# Page extract:
Serum bilirubin and hepatic enzymes: to monitor for adverse effects of hyperalimentation.
Serum protein / albumin: to monitor for hyperal efficacy. If sufficient protein is being given, these would increase to normal values.
Triglycerides and/or cholesterol: to monitor lipid therapy
Serum Fe, TIBC, MCV etc, to monitor anemia ---> r/o iron deficiency anemia
Pediatric Case
Enteral Nutrition
RH is a 6 month old who appears at pediatric clinic. His height and weight are 95th percentile for age.
Vital signs: HR 175 RR 30 BP 90/60
Diet:
whole cow's milk
6 feedings/day, 6 ounces per feed
LABS:
Hgb/HCT 9.8/29.4
Serum Fe: 12 mcg/dl (nl for age = 40 - 100)
Other indices compatible with iron deficiency anemia
Medications: None
Allergies: Amoxicillin -> rash
1. Why did this patient develop an iron deficiency anemia?
2. List the differences between human breast milk and cow's milk with respect to protein, carbohydrates and fats.

# Dataset entries:
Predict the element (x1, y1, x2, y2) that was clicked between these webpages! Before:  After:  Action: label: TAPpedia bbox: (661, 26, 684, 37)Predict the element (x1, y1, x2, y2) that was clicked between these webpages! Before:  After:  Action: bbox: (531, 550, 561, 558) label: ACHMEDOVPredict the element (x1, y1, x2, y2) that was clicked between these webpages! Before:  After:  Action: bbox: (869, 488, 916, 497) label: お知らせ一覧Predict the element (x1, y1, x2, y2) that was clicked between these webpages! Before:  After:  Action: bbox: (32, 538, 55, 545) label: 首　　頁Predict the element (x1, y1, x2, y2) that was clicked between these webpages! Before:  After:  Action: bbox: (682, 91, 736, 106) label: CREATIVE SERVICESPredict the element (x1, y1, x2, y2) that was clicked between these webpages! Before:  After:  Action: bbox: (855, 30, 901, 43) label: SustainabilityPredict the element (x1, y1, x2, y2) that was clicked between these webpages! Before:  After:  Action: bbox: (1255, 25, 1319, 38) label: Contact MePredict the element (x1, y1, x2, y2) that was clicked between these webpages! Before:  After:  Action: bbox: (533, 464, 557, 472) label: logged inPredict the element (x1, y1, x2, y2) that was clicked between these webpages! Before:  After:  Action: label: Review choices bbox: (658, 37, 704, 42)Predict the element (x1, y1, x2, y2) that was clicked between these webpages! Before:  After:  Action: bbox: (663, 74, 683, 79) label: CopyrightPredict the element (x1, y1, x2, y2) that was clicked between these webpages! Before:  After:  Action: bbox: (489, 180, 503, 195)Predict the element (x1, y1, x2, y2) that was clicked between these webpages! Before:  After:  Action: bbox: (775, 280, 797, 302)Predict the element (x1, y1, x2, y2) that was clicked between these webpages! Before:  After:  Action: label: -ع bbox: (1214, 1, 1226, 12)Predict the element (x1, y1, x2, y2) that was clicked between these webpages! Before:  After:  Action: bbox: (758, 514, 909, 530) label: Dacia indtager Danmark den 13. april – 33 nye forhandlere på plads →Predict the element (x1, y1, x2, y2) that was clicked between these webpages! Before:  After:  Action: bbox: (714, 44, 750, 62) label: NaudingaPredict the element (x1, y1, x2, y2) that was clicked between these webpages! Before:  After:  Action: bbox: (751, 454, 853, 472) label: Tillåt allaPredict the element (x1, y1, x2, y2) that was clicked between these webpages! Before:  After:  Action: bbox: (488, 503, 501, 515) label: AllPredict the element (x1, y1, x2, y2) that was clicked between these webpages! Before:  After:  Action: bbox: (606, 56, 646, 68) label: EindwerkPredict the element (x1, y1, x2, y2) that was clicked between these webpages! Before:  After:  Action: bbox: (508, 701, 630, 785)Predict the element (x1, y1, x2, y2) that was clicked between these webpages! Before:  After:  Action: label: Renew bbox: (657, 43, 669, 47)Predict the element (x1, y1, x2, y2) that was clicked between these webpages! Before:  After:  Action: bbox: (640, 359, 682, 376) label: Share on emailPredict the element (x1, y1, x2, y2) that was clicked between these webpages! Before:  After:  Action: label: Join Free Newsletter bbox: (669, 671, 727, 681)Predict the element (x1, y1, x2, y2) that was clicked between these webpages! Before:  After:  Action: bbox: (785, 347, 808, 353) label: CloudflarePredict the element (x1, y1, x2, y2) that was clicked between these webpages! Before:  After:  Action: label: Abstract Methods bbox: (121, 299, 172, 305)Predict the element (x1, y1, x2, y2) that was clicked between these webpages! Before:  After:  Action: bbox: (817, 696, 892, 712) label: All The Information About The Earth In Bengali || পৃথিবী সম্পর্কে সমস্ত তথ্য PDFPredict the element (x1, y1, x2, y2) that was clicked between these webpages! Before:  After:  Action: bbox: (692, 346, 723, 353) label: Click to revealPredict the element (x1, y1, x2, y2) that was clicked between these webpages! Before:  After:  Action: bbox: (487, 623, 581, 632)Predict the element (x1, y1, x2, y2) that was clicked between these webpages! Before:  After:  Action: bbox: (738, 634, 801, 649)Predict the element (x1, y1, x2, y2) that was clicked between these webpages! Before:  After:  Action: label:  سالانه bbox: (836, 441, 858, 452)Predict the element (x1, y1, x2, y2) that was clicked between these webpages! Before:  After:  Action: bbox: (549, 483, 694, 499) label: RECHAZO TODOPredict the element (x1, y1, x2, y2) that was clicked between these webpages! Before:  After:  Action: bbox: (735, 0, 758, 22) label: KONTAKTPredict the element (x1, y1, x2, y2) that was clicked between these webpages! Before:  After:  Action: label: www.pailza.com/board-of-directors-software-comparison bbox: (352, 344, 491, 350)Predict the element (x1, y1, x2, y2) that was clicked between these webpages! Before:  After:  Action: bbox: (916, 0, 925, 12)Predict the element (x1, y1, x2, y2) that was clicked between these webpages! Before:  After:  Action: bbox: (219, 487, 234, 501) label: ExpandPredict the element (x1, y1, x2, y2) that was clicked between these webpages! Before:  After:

# Problems and tasks:
[A] From the pediatric nutrition passage, copy out the stretch from "Vital signs: HR" through "iron deficiency anemia?".
[B] Summarize the pediatric nutrition passage in two sentences.
Work only from the pediatric nutrition passage.

# Outputs for the tasks:
[A]
Vital signs: HR 175 RR 30 BP 90/60
Diet:
whole cow's milk
6 feedings/day, 6 ounces per feed
LABS:
Hgb/HCT 9.8/29.4
Serum Fe: 12 mcg/dl (nl for age = 40 - 100)
Other indices compatible with iron deficiency anemia
Medications: None
Allergies: Amoxicillin -> rash
1. Why did this patient develop an iron deficiency anemia?

[B] The passage lists lab tests used during hyperalimentation: serum bilirubin and hepatic enzymes to watch for adverse effects, serum protein and albumin to check efficacy, triglycerides and cholesterol to monitor lipid therapy, and iron studies to monitor anemia. It then describes RH, a 6-month-old fed whole cow's milk in six 6-ounce feedings a day, whose serum iron of 12 mcg/dl and other indices are compatible with iron deficiency anemia.